[Start of Attachment]

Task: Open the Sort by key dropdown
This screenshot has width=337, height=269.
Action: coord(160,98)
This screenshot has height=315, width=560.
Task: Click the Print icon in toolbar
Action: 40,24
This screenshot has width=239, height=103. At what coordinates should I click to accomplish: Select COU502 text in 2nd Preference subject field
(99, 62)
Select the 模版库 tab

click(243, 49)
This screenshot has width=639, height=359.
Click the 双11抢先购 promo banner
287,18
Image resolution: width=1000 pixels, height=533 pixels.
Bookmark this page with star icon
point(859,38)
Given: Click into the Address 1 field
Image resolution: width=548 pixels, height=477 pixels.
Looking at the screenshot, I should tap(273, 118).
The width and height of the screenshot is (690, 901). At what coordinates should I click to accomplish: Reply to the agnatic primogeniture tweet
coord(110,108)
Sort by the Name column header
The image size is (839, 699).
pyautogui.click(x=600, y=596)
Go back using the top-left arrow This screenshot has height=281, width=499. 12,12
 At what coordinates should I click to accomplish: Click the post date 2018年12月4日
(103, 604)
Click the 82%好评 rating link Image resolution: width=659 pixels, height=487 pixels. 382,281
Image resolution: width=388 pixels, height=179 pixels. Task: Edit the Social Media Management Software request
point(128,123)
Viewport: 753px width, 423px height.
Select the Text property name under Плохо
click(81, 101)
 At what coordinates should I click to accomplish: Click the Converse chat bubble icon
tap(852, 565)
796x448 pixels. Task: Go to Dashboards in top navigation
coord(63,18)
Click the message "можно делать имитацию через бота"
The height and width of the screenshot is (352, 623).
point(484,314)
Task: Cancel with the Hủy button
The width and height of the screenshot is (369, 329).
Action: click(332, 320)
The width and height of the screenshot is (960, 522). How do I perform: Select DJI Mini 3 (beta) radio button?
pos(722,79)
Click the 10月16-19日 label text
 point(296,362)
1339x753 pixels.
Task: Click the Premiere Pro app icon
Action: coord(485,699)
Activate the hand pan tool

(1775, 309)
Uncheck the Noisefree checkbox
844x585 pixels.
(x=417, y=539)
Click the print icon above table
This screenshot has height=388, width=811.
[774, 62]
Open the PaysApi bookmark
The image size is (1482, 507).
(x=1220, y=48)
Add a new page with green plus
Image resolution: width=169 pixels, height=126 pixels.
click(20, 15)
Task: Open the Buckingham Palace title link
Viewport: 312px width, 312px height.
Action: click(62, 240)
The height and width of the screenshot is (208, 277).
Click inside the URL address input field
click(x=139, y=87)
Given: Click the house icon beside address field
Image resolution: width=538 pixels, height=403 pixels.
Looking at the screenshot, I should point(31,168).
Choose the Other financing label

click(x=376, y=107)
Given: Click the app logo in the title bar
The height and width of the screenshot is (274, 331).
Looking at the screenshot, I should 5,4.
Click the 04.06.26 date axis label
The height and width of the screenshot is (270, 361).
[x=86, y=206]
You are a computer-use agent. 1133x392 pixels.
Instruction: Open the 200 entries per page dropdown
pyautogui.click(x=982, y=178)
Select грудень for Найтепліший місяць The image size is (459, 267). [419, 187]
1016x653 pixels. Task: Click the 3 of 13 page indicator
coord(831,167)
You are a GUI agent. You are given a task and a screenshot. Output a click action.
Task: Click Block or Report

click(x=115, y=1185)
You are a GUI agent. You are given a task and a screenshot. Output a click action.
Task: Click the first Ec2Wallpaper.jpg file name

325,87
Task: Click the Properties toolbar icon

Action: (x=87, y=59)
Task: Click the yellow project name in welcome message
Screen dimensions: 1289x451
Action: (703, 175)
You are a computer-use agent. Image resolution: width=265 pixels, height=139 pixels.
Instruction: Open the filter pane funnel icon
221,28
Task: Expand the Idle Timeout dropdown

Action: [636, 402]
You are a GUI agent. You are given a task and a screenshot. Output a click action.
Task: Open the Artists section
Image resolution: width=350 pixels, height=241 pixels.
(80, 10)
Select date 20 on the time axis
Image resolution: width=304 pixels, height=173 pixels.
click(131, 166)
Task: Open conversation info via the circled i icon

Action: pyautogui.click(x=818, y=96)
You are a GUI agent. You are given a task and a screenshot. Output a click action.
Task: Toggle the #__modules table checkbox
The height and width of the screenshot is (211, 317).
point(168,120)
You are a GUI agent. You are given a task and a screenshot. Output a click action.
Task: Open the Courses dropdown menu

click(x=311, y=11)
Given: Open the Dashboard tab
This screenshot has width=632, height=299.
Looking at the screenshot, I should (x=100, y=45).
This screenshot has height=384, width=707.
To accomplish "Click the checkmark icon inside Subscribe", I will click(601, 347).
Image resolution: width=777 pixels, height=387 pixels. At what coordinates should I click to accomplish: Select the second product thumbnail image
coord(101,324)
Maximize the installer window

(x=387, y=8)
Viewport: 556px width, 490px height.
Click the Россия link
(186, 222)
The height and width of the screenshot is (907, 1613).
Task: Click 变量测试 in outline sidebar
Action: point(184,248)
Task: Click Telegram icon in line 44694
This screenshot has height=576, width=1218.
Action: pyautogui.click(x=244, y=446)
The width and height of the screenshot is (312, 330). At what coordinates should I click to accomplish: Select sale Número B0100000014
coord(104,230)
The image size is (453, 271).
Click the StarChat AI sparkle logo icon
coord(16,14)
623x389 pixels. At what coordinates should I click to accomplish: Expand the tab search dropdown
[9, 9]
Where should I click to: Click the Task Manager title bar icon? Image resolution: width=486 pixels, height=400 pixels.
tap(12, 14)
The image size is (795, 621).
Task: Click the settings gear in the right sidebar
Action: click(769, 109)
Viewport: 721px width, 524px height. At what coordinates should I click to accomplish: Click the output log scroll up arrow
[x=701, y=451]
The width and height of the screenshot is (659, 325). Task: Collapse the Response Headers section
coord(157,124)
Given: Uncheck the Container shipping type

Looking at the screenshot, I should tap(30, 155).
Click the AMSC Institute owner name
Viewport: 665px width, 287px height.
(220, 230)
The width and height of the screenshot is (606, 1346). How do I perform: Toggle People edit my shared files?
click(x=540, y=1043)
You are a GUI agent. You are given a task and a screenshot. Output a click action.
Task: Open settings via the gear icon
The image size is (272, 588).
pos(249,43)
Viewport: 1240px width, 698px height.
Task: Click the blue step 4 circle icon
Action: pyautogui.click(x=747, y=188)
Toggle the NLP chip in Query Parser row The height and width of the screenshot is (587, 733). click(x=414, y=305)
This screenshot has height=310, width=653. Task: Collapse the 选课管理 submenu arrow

[End of Attachment]

■ What is needed: Look for "checkbox" in each line of the material, then copy the lines where it is found.

■ Exercise answer:
Uncheck the Noisefree checkbox
Task: Toggle the #__modules table checkbox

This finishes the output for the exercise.